2) Transform the following networks into drawings (by hand is fine, but feel free to use software if you want):

a) Adjacency Matrix:

0 1 0 1 1 0

1 0 1 0 1 0

0 1 0 0 0 1

0 1 0 0 1 1

1 1 0 1 0 0

0 0 0 1 1 0

b) Adjacency list:

1 6 3 4

2 1 3 5

3 1 2

4 2 3 5 6

5 1

6

Using network analysis software

In each of the following, you will create some data by hand, create a random network, and read some real data. Then you will manipulate the data in various ways. In general, we use programs like Excel, SAS or R to write our data for us, since it is too cumbersome to do it by hand. I give instructions for doing this in particular languages, you can use whatever you are comfortable with.

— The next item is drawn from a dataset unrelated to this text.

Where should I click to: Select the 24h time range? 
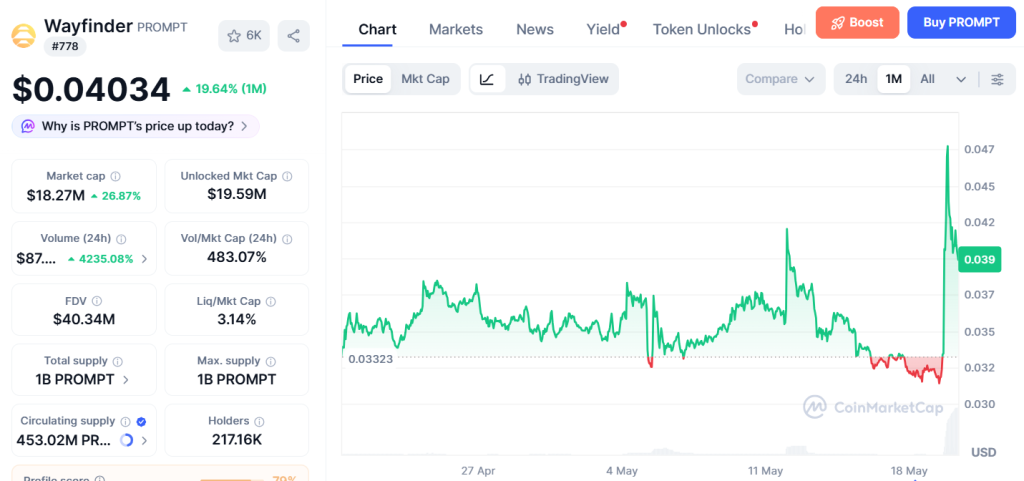[x=856, y=79]
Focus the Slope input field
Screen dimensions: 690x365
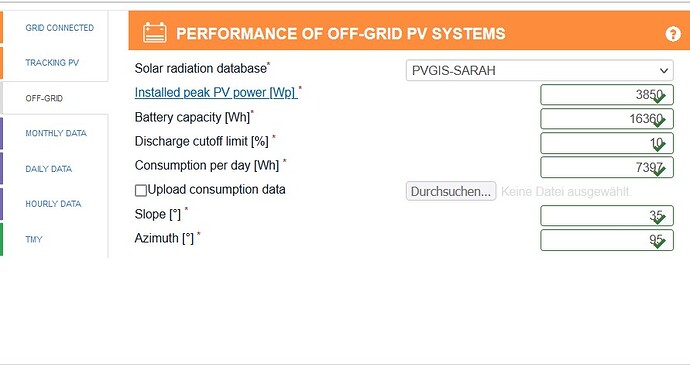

3) PAJEK. PAJEK is a free network analysis and drawing program. The manual is sparse, though getting better. It basically details every function PAJEK does by walking through the menu.

a) Create a small network by hand. Input the network in 2a (above). You can do this on-screen or by writing a small program.

a. To do it by hand, use the following steps:

i. Create an empty network. Network>Create new network >empty network> Total No. of Arcs>

ii. Then specify the number of NODES (i.e. 6 for 2a above)

iii. Then specify the number of ARCS -- since we are going to add them by hand, say 0.

iv. Then go to DRAW>DRAW and you should see 6 dots arranged in a circle on the screen. Type Ctrl-N to see the node numbers.

v. To draw the lines from each node to the other. Do this by right-clicking on the node, which will open a dialog box describing the node's contacts. Double click on NEWLINE. To add a line, designate where it is going. For example, to draw a line from node 1 to node 2, you would enter "-2" (no quotes). To get a line from node 3 to node 1, you would enter "+3".

b. Write a .net file and read into PAJEK. Pajek uses a simple two-part ascii file. The top part of the file describes the nodes, the second part describes the relations. This can be quite elaborate, but a basic bare bones example for a three node closed triangle would be:

*Vertices 3

1 “Node 1 Label”

2 “Labels Can be Any Text”

3 ”Bilbo Baggins”

*Edges

1 2 1

1 3 1

2 3 1

For the relations, “*Edges” implies undirected ties. The first two values are the nodes, the third is the value of the edge. IF you have a directed network, use *Arcs, and the first is the source, the second the target.

i. For more details see:

c. Use a translation program:

i. Text or excel to Pajek:

d. Once you finish entering the data, let PAJEK draw a nicer picture for you. From inside the DRAW window, go to: LAYOUT>ENERGY>KAMADA-KAWAI>FREE and see what you get. Play with some different layout algorithms, and other options in the DRAW window.

e. When you finish, save the graph. Go to: FILE > NETWORK > SAVE name the graph and close PAJEK. If you then open the file in WORD or TEXTPAD, you will see the program you could have written to do the same thing that you did by hand.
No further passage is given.